Covid : le nombre de foyers bénéficiaires du RSA franchit le seuil de 2 millions

La crise sanitaire a fait bondir le nombre de personnes allocataires du revenu de solidarité active à un niveau jamais atteint. La hausse représente +8,5 % en septembre par rapport à une situation sans crise sanitaire. La dépense de RSA est désormais supérieure à 1 milliard d'euros par mois.


This picture taken on February 23, 2018, shows the family benefits fund logo ("CAF" Caisse d Allocations Familiales) in Lille. (Photo by PHILIPPE HUGUEN / AFP)

Triste record. Le seuil de 2 millions de foyers allocataires du revenu de solidarité active (RSA) vient selon toute vraisemblance d’être franchi. « C’est en substance ce que montrent les données, même si nous sommes prudents avec les chiffres les plus récents », reconnaît-on à la Sécurité sociale.

Jamais en onze ans d’existence cette prestation n’avait connu telle demande (le nombre de bénéficiaires du RMI, le dispositif précédent dont le périmètre était plus restreint, avait franchi le seuil de 1 million en 1997) et c’est la crise du Covid qui est la cause de cette envolée. En prévision de cette aggravation qui ne fait que commencer , le Premier ministre, Jean Castex, a présenté un plan de lutte contre la pauvreté le 25 octobre.
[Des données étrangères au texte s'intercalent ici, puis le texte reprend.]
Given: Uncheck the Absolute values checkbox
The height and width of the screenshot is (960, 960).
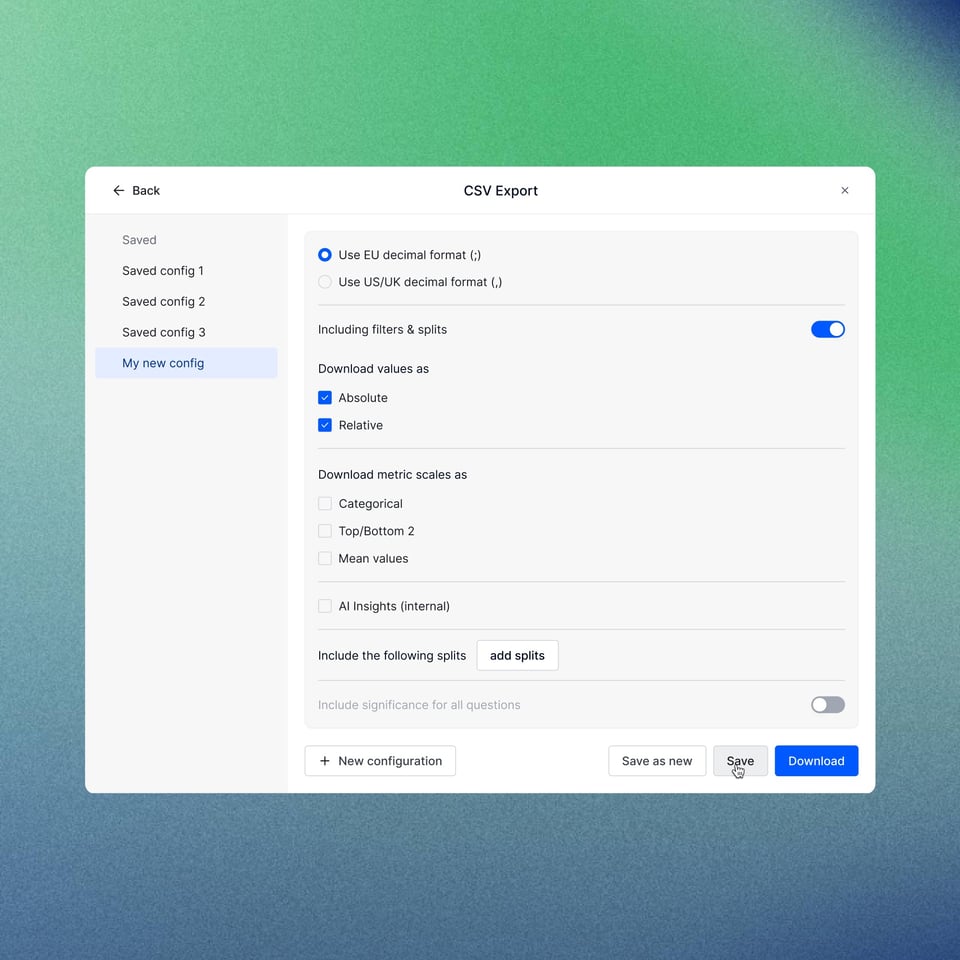Looking at the screenshot, I should tap(325, 398).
Le franchissement du seuil transparaît à la lecture de données semi-définitives publiées tout récemment par la Caisse nationale d’allocations familiales (CNAF). « Si la crise sanitaire ne s’était pas produite, le nombre d’allocataires du RSA serait resté quasiment stable pendant les trois premiers trimestres de l’année 2020. En août et septembre, l’écart à la situation’contrefactuelle’est de 8,5 % », écrit-elle.

Le gestionnaire de la branche Famille de la Sécurité sociale a publié le point conjoncturel qui retrace les évolutions de la prestation jusqu’en juin (juin est encore à l’état d’estimation). Au mitan de l’année, le nombre de bénéficiaires était probablement de 1,99 million de foyers, révèle-t-il, « correspondant à une croissance de 6,2 % par rapport à juin 2019, soit 120.000 allocataires de plus ». Pour mars, le décompte a été révisé à la hausse à 1,92 million de foyers.
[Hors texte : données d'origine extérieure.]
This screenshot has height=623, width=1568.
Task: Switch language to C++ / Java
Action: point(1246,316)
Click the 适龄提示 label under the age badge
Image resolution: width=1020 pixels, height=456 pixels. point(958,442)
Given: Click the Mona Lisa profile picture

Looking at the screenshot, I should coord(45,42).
Quant aux dépenses de RSA, elles ont crû de 4,3 % au deuxième trimestre par rapport au premier trimestre et s’élevaient à 1 milliard d’euros par mois.

Pas d’afflux massif de nouveaux allocataires

L’augmentation du nombre de bénéficiaires du RSA doit pour l’instant bien plus à la baisse des sorties du dispositif qu’à un afflux de nouveaux allocataires (sachant que contrairement aux idées reçues, les entrées et sorties représentent en permanence des flux importants). En mars, quand le premier confinement a été instauré, les caisses d’allocations familiales ont automatiquement prolongé les droits déjà ouverts, rétablis les allocataires suspendus de leurs droits suite à contrôle, et renoncé à contrôler qui que ce soit. « Pour une part majoritaire, ces mesures ont anticipé le paiement de droits qui auraient été dus », note la CNAF. Les entrées aussi ont subi un coup de frein grâce à l’activité partielle qui a évité un mouvement brutal, et à la prolongation des droits à chômage pendant le premier confinement.

« A partir du mois de juin, la détérioration de la situation économique (notamment les moindres opportunités d’emploi) explique l’évolution du nombre de foyers allocataires », analyse la caisse nationale. Les sorties du dispositif demeurent inférieures à la normale (110.000 sorties de moins que s’il n’y avait pas eu de crise sanitaire), mais cette fois à cause de l’impossibilité pour les bénéficiaires de trouver des sources de revenus. Par ailleurs, 20.000 personnes qui avaient tout juste réussi à sortir du RSA au deuxième trimestre y sont retournées au troisième.

« En revanche, les entrées dans le droit des nouveaux allocataires sont comparables à la « situation contrefactuelle » depuis mars 2020 », écrit la CNAF. Autrement dit, les faillites et les licenciements qui ont commencé à se multiplier à travers le pays n’ont pas encore eu pour conséquence l’afflux de nouveaux pauvres en fin de droits, n’ayant plus comme dernier filet de sécurité que le RSA. Cela risque de venir plus tard.

Il y a par ailleurs les jeunes entre 18 et 25 ans qui se présentent en 2020 sur un marché du travail dévasté, et pourraient espérer un secours financier. Mais ceux-là n’ont pas droit au RSA, à quelques milliers d’exceptions près, et ne viennent donc pas bousculer les statistiques officielles.